Казалось бы, «Весна после смерти» – это типичнейший символизм, идущий в первую очередь от Белого и Блока. Казалось бы, набор (тематически заметно суженный) маркирующих символизм интонаций, словоупотреблений и мотивов: смертные фантазии (из мэтров свойственные прежде всего Сологубу, но и вообще довольно распространенные, особенно во втором-третьем ряду), включая мотив ожившего мертвеца, существующий в поэзии русского модернизма еще со времен Случевского, мрачно-восторженно-ироническая мистика. Но происходит чудо – благодаря заложенному в его слух и дыхание резкому ритмическому делению строки, в основном трехчленному (я бы сказал, благодаря его от природы глубоко цезурованному дыханию), интонация и ритмика этих стихов оказывается совершенно индивидуальной, ни на кого и ни на что не похожей. Это почувствовали и коллеги, книжка оказалась довольно широко отрецензированной. Сам Чурилин писал Н. С. Гумилеву: «…Много было рецензий, почти все „доброкачественные“, иногда пышно-дифирамбические, но слова сказали Вы одни. <…> Но разве о Поэзии только сказали Вы? О летописи Тайны, то есть то, что главное в моём творчестве…»[9]

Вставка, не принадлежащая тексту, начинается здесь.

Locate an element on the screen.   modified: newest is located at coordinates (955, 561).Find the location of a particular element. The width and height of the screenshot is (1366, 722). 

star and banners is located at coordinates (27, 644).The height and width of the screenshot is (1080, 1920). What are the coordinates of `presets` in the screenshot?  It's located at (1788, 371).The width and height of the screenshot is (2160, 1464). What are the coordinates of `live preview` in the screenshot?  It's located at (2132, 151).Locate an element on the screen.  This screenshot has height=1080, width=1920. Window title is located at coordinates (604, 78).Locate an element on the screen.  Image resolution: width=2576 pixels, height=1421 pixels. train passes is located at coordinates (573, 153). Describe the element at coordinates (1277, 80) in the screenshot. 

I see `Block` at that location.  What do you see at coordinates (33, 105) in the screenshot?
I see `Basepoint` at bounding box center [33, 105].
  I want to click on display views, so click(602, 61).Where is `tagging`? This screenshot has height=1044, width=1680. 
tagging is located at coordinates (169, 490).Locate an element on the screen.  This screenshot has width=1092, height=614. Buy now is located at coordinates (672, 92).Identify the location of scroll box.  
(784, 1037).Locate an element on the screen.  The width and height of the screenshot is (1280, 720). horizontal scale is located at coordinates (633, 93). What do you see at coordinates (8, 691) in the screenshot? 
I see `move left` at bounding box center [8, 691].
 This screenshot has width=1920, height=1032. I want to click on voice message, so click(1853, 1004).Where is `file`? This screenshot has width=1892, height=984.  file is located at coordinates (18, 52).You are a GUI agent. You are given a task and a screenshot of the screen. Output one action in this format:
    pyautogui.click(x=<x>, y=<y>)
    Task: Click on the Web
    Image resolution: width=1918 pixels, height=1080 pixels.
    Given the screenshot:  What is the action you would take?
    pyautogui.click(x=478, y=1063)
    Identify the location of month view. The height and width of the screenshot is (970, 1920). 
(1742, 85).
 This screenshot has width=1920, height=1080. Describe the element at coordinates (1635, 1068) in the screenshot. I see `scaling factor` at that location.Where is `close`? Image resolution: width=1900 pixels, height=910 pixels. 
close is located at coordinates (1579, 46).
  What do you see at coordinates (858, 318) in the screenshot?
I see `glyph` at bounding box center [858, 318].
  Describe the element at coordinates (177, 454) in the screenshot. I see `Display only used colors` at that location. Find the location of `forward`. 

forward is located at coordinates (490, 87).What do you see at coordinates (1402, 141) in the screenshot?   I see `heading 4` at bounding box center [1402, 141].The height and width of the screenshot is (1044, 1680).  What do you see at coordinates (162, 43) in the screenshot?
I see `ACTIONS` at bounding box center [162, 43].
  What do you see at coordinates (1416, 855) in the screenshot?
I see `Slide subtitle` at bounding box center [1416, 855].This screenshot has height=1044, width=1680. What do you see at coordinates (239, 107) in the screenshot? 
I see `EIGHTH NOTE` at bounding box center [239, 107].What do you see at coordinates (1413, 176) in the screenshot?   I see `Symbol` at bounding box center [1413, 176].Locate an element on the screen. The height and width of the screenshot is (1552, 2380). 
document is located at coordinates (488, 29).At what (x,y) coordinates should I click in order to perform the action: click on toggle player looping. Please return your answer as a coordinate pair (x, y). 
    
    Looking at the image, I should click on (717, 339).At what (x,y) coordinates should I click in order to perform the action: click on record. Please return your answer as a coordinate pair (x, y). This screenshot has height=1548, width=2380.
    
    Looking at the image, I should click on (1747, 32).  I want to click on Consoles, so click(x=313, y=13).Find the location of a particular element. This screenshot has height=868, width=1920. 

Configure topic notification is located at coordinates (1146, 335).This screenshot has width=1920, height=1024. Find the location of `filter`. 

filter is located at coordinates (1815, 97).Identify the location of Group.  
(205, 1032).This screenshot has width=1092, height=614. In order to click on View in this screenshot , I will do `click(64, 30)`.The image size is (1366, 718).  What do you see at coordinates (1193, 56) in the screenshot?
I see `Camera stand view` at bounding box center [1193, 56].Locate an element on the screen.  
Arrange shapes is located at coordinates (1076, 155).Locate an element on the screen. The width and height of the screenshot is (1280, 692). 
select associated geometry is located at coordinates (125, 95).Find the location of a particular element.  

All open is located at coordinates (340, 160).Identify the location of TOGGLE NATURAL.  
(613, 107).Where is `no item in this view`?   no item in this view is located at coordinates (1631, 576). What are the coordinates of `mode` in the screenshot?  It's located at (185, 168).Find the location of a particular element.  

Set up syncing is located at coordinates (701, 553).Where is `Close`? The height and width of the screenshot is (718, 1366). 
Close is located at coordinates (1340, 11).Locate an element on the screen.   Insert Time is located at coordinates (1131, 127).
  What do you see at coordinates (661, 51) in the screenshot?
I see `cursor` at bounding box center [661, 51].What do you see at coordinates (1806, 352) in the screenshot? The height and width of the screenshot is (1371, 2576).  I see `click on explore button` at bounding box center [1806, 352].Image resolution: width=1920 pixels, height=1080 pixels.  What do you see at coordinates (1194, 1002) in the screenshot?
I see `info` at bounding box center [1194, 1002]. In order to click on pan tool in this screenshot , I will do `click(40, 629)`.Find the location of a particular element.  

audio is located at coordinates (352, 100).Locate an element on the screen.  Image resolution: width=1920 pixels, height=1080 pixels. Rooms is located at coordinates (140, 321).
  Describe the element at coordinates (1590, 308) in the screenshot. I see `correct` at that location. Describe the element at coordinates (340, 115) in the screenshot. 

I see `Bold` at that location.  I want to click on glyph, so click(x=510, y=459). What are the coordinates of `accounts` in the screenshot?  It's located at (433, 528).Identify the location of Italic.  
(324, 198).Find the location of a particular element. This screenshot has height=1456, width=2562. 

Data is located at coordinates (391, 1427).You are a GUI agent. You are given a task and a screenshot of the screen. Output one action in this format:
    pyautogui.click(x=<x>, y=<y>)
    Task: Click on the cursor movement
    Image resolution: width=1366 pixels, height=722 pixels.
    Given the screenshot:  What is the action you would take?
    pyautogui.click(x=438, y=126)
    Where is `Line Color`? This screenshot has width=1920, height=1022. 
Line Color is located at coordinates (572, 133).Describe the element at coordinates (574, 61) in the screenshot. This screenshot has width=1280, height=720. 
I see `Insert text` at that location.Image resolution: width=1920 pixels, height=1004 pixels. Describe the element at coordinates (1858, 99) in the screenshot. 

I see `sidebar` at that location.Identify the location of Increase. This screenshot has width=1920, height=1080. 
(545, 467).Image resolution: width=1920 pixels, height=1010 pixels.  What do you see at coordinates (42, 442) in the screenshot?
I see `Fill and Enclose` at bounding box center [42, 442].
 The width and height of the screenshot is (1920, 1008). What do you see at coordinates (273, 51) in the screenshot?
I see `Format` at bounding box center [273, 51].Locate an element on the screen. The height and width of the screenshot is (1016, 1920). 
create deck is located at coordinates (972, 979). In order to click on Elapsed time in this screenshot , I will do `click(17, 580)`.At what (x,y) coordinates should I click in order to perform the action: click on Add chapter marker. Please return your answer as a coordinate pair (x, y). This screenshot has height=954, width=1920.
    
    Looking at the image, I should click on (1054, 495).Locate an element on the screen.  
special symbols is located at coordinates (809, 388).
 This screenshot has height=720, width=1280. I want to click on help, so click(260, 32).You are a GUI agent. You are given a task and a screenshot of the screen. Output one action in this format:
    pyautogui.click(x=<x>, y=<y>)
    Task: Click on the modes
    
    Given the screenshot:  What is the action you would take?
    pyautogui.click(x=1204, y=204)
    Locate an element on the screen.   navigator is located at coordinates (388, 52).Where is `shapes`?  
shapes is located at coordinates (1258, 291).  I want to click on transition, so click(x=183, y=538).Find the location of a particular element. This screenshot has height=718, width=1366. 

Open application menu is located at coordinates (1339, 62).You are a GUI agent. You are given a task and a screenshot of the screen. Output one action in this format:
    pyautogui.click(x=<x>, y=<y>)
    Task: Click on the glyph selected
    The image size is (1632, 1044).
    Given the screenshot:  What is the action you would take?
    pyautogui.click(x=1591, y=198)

Есть и другие причины (и признаки) этой глубокой своеобычности Чурилина, превращающей поданный извне стилистический материал в оригинальный звук и образ. Например, метрические и строфические структуры, смутно напоминающие о тропарях, кондаках, акафистах, с их унаследованным от древнегреческих стихов и пьес строфическим членением и разнообразным ритмическим устройством внутри строф и строк. Вероятно, эти структуры появляются у Чурилина как результат глубокого впечатления, произведенного на него церковной службой – ребенком он многие годы пел и прислуживал в церкви: его церковнославянизмы – устные, наслышанные, а не вычитанные. Любопытно, что лексические церковнославянизмы как таковые в «Весне после смерти» встречаются редко. Их пышное цветение у Чурилина некоторым (ложно-парадоксальным) образом приходится на «будетлянский» период. На его примере, кстати, показывается переход от символизма к футуризму как нечто, связанное прежде всего с внутренней санкцией на вложение в ритмические и фонетические формулы (проще говоря, в то, что беззвучно и бессловесно звучит и кружится в голове у поэта) дополнительного или вообще другого – взамен отработанного – лексического материала, а при необходимости (то есть при отсутствии подходящего слова) – новоизобретенных слов, в том числе и незначащих, заумных[10]. Впрочем, чистой зауми у Чурилина будет не много.